(Pointing items for text and elements)
· · ·
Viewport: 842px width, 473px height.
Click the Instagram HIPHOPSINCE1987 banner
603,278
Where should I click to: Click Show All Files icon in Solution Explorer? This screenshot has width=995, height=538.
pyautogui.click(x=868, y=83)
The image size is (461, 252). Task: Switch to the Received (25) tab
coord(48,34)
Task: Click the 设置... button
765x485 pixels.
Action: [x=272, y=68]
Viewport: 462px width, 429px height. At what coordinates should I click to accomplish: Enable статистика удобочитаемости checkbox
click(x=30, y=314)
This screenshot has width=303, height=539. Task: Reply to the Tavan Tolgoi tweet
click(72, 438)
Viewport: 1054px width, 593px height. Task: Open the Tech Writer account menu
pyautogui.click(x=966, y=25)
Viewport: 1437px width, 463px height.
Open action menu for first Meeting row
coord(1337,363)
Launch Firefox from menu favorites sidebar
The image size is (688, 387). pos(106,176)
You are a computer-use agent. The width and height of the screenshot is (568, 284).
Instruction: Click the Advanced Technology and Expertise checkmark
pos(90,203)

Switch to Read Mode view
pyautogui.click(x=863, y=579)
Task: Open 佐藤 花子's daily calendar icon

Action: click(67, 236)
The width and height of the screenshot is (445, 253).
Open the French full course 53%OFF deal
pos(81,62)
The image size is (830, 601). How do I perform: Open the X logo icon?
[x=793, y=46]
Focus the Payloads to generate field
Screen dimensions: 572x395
· · ·
**Set task:** Reproduce every item above verbatim, line by line, with no changes.

**Solution to the exercise:**
Viewport: 842px width, 473px height.
Click the Instagram HIPHOPSINCE1987 banner
603,278
Where should I click to: Click Show All Files icon in Solution Explorer? This screenshot has width=995, height=538.
pyautogui.click(x=868, y=83)
The image size is (461, 252). Task: Switch to the Received (25) tab
coord(48,34)
Task: Click the 设置... button
765x485 pixels.
Action: [x=272, y=68]
Viewport: 462px width, 429px height. At what coordinates should I click to accomplish: Enable статистика удобочитаемости checkbox
click(x=30, y=314)
This screenshot has width=303, height=539. Task: Reply to the Tavan Tolgoi tweet
click(72, 438)
Viewport: 1054px width, 593px height. Task: Open the Tech Writer account menu
pyautogui.click(x=966, y=25)
Viewport: 1437px width, 463px height.
Open action menu for first Meeting row
coord(1337,363)
Launch Firefox from menu favorites sidebar
The image size is (688, 387). pos(106,176)
You are a computer-use agent. The width and height of the screenshot is (568, 284).
Instruction: Click the Advanced Technology and Expertise checkmark
pos(90,203)

Switch to Read Mode view
pyautogui.click(x=863, y=579)
Task: Open 佐藤 花子's daily calendar icon

Action: click(67, 236)
The width and height of the screenshot is (445, 253).
Open the French full course 53%OFF deal
pos(81,62)
The image size is (830, 601). How do I perform: Open the X logo icon?
[x=793, y=46]
Focus the Payloads to generate field
Screen dimensions: 572x395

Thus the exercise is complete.